EL EVANGELIO EN MARCHA- PERLAS DEL ALMA

“¿No pudieron orar conmigo…?”

Por: Francisco Aular (faular @hotmail.com)

Luego volvió a los discípulos y los encontró dormidos. Le dijo a Pedro: “¿No pudieron velar conmigo ni siquiera una hora?” Mateo 26:40 (NTV)

 

¿No pudieron velar conmigo ni siquiera una hora? Porque la oración es tener compañerismo con Dios, y en esta comunión con el Eterno, las posibilidades infinitas del ser humano, se unen al poder infinito de Dios. La historia bíblica nos pone a la primera pareja de seres humanos en una constante comunión con su Creador; luego vino la caída en la desobediencia, y tener comunión con Dios se convirtió en una tarea en vez del gozo que debiéramos poseer al saber que la oración es un privilegio y una responsabilidad de todo hijo de Dios. Sin embargo, Dios ama al ser humano y anhela y busca la amistad con Él. ¡No oramos en búsqueda de un milagro, el milagro es orar!

¿No pudieron velar conmigo ni siquiera una hora? JESÚS fue ejemplo perfecto de amistad con Su Padre celestial: Él oró. Como Hombre perfecto, Él necesitaba estar en constante relación con el cielo porque de allí vino. Oró tanto en la soledad como en la compañía de sus discípulos: “Después de despedir a la gente, subió a las colinas para orar a solas.

Mientras estaba allí solo, cayó la noche.”(Mateo 14:23 NTV). Los discípulos también lo vieron orar por las mañanas como lo relata Marcos “Levantándose muy de mañana, siendo aún muy oscuro, salió y se fue a un lugar desierto, y allí oraba.” (Marcos 1:35 RV60). El Señor se hizo famoso por las señales y milagros que hacía, sin embargo, la fama no lo distrajo de la comunión con Su Padre: “Pero su fama se extendía más y más; y se reunía mucha gente para oírle, y para que les sanase de sus enfermedades.

Mas él se apartaba a lugares desiertos, y oraba.” (Lucas 5:14,15 RV60) Los discípulos de JESÚS, viendo el deleite que tenía en Su amistad con el Padre, le solicitaron que les enseñara a orar: “Aconteció que estaba Jesús orando en un lugar, y cuando terminó, uno de sus discípulos le dijo: Señor, enséñanos a orar, como también Juan enseñó a sus discípulos.” (Lucas 11:1 RV60).

Así surgió Su famosa oración del El Padre Nuestro, aquí es claro que aunque debemos saber de memoria esa maravillosa oración, no es tanto para rezarla sino para orarla: “Y orando, no uséis vanas repeticiones como los gentiles, que piensan que por su palabrerío será oídos.” (Mateo 6:7RV60).

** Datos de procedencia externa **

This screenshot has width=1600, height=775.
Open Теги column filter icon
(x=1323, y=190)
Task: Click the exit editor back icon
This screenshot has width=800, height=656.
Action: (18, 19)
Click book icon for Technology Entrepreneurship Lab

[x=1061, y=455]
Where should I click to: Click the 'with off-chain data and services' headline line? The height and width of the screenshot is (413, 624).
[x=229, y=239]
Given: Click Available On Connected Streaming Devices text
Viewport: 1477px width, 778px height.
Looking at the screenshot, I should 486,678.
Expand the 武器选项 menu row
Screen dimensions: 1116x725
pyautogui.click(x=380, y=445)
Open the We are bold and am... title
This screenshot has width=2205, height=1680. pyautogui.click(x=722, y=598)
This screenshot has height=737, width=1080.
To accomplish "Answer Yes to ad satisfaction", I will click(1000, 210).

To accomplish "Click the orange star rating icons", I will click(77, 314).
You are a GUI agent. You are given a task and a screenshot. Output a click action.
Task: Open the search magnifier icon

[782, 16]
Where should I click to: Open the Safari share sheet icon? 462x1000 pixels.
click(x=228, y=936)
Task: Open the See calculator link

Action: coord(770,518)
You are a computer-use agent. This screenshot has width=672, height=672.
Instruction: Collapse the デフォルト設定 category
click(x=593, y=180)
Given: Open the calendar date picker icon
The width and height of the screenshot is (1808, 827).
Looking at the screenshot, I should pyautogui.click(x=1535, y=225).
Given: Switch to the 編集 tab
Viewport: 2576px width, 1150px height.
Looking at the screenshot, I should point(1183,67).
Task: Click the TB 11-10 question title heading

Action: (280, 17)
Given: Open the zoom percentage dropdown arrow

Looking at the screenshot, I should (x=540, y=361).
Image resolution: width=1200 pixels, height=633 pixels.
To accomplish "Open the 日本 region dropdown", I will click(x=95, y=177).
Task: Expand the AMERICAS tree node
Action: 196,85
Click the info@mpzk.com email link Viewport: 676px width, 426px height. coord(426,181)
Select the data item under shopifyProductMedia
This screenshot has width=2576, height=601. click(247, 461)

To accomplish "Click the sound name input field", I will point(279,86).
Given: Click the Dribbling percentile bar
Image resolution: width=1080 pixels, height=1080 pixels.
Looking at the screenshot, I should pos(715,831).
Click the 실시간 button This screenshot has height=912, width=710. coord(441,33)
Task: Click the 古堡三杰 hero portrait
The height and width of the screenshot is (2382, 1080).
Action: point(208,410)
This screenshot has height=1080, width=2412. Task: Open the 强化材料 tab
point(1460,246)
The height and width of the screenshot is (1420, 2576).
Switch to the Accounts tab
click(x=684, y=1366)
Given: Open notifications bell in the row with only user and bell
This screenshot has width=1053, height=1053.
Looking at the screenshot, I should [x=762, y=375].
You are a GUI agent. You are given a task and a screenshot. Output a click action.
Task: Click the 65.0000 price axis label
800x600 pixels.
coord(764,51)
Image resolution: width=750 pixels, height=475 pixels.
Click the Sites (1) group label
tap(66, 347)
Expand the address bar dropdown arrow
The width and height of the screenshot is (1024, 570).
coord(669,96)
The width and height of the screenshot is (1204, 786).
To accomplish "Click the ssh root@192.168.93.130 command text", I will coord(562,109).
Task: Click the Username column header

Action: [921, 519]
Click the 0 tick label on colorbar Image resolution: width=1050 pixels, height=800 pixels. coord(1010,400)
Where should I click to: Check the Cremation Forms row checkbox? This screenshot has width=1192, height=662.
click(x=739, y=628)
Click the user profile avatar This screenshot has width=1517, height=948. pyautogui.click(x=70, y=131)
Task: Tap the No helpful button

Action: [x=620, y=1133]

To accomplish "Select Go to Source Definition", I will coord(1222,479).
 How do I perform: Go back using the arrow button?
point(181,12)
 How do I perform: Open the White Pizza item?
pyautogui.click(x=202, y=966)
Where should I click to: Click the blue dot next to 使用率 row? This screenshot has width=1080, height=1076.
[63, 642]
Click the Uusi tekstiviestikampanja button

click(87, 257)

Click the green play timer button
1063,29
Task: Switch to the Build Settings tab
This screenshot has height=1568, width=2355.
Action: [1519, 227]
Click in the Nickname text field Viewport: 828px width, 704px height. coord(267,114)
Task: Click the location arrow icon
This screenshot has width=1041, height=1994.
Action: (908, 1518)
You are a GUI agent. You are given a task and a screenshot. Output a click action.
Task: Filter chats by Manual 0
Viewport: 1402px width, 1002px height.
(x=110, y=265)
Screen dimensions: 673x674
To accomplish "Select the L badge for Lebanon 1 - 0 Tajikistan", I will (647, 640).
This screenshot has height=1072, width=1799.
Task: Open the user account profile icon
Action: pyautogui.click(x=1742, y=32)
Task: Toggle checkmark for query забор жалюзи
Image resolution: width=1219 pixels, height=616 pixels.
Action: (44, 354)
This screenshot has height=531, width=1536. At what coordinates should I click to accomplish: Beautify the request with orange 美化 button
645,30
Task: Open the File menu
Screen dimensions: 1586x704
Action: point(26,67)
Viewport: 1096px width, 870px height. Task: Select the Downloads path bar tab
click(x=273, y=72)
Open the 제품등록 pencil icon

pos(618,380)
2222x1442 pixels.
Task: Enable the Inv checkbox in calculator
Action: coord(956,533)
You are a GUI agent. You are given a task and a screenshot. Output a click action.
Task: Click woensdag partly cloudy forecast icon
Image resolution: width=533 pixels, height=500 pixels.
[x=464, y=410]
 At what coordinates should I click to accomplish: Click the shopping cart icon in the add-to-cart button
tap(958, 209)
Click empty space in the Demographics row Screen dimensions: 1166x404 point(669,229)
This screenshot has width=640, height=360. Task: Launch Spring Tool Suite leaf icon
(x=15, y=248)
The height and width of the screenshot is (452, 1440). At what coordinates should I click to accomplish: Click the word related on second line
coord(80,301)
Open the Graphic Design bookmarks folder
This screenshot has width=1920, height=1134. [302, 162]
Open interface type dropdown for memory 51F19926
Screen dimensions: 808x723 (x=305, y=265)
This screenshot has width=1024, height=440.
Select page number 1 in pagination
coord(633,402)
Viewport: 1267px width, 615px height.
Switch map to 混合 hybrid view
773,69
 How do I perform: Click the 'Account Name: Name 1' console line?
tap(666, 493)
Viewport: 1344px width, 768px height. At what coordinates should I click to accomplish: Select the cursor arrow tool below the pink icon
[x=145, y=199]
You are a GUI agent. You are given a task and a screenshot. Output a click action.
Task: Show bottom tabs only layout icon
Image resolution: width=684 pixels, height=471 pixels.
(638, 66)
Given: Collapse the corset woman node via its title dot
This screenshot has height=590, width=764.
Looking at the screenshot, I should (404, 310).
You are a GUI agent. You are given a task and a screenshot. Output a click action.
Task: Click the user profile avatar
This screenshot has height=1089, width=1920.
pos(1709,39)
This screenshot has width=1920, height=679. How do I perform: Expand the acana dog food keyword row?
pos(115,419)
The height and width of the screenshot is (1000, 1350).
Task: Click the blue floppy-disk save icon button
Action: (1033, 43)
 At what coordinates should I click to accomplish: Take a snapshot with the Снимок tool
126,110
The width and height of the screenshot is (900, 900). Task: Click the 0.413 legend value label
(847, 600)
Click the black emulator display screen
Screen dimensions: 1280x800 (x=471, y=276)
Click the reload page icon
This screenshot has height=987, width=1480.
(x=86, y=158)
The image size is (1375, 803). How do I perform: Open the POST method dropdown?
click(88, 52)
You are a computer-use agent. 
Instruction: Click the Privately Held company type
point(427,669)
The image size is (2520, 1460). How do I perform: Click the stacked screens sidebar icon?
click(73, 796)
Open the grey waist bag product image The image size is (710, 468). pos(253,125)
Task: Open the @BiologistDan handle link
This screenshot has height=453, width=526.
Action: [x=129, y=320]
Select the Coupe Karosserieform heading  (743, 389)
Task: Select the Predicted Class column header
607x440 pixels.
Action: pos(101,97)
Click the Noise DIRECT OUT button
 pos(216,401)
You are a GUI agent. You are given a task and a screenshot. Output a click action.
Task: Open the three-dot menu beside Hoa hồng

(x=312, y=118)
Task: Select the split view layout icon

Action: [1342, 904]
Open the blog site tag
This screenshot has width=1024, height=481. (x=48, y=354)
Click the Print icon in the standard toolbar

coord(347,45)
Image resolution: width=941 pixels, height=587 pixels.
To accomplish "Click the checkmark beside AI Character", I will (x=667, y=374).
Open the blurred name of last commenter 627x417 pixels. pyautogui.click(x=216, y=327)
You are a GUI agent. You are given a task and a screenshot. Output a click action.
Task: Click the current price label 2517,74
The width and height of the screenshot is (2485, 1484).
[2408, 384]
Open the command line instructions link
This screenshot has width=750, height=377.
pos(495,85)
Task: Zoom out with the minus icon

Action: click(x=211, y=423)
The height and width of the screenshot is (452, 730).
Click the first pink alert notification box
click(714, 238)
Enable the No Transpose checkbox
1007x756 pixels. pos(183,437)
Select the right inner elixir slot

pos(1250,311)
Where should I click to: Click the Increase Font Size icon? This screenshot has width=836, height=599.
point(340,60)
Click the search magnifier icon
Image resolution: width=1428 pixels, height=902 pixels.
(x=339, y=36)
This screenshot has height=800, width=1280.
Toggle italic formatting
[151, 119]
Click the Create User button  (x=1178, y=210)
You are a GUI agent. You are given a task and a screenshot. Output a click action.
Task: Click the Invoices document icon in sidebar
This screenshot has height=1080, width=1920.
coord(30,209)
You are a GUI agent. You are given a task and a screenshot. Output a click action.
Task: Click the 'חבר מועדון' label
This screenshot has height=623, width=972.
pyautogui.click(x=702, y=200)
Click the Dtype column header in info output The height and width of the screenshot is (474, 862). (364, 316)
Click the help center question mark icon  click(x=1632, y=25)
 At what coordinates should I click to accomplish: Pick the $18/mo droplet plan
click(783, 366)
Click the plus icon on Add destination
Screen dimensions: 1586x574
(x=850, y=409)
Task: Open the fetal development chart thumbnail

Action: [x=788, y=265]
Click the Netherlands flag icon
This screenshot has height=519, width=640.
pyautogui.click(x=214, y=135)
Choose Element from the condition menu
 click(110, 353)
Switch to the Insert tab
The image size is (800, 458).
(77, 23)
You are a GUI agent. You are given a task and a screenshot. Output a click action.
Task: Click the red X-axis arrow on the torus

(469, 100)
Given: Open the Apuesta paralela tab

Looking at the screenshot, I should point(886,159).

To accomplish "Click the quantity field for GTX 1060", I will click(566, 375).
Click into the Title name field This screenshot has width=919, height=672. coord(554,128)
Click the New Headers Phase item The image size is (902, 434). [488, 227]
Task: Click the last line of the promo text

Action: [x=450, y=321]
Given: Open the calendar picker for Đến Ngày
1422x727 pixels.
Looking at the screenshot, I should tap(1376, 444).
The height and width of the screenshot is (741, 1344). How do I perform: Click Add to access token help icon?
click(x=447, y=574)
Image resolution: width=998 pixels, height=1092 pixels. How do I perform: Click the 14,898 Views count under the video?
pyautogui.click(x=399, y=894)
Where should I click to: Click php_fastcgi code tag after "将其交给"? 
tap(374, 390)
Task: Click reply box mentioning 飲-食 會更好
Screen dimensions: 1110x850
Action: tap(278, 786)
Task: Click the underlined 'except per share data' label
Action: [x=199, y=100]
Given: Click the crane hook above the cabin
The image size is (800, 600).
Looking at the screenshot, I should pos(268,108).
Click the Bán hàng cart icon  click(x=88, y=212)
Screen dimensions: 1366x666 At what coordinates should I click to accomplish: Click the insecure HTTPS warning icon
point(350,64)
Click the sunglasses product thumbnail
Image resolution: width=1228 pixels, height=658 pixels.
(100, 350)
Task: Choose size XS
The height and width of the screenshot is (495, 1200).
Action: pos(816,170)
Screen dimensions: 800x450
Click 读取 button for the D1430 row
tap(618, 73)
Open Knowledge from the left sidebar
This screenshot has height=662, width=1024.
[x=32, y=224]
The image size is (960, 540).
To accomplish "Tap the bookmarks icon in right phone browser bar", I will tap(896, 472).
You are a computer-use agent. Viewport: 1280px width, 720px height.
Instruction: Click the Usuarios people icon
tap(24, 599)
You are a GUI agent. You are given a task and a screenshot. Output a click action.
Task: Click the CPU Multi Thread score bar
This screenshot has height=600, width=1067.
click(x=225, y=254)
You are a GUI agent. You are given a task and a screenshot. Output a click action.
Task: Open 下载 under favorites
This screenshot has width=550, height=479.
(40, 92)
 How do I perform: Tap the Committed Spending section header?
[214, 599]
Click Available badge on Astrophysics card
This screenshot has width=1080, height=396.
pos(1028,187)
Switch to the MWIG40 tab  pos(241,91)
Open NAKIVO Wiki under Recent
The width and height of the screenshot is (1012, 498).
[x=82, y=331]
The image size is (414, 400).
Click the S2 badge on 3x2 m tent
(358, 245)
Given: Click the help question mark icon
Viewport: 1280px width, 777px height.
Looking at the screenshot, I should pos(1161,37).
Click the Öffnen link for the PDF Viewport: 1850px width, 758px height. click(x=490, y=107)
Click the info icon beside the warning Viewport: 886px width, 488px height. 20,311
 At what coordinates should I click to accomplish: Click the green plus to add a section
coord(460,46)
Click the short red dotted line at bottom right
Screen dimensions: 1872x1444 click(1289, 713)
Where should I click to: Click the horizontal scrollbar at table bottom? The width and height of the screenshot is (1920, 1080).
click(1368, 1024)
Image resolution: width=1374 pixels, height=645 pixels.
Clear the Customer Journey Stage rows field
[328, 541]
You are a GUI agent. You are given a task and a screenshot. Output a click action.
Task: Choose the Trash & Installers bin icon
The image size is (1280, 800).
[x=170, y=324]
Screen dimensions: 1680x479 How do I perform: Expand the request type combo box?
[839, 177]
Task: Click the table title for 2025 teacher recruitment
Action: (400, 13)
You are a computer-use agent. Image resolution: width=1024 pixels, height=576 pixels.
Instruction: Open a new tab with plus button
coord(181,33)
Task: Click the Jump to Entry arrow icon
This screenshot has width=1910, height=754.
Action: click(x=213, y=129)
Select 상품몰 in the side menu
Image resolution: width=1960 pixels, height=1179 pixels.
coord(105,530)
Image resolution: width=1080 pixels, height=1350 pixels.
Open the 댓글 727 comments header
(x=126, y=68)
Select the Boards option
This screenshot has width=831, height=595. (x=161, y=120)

Teniendo esto en mente, El Padre Nuestro que aparece en Mateo 6:9-13, es un modelo de los elementos que deberíamos incluir en la oración, en nuestra conversación con Dios, esto incluye: Dirigirnos a Dios con respeto y reverencia “Padre nuestro que estás en los cielos”; con alabanza por lo que Él es “Santificado sea tu nombre”; orar por la esperanza del establecimiento del dominio absoluto de Dios sobre la tierra “Venga tu reino”;reconocer la soberanía de Dios “Hágase tu voluntad como en el cielo, así también en la tierra”; nuestra petición que Dios provea para nuestras necesidades “El pan nuestro de cada día, dánoslo hoy”; el reconocer que somos pecadores que necesitamos perdón “Y perdónanos nuestras deudas”; y mostrarnos amplios en perdonar a los que nos han ofendido “como también nosotros perdonamos a nuestros deudores”; pedir la protección de Dios para mantener puros delante de Él y nuestro prójimo “Y no nos metas en tentación, más líbranos del mal”; terminar nuestra oración con alabanzas por lo que Él es “Porque tuyo es el reino, y el poder, y la gloria, por todos los siglos. Amén”.

¿No pudieron velar conmigo ni siquiera una hora? Este desafío del Señor JESÚS, es hoy tan necesario como aquella noche en que Él, fue traicionado para Su crucifixión. Siendo verdadero Dios, JESÚS, no tenía necesidad de que orarán por Él, la oración es necesaria y urgente por y para nosotros, los humanos. Los cristianos nacidos de nuevo  debemos “velar”, es decir, estar pendientes del mover de los tiempos difíciles en que vivimos y nuestra fragilidad delante de ellos. Solamente velar en la oración, un tiempo al día en tal forma que se haga un hábito cotidiano, nos dará la fortaleza para andar en oración todo el día.

PERLA DE HOY: ¡No oramos en búsqueda de un milagro, el milagro es orar!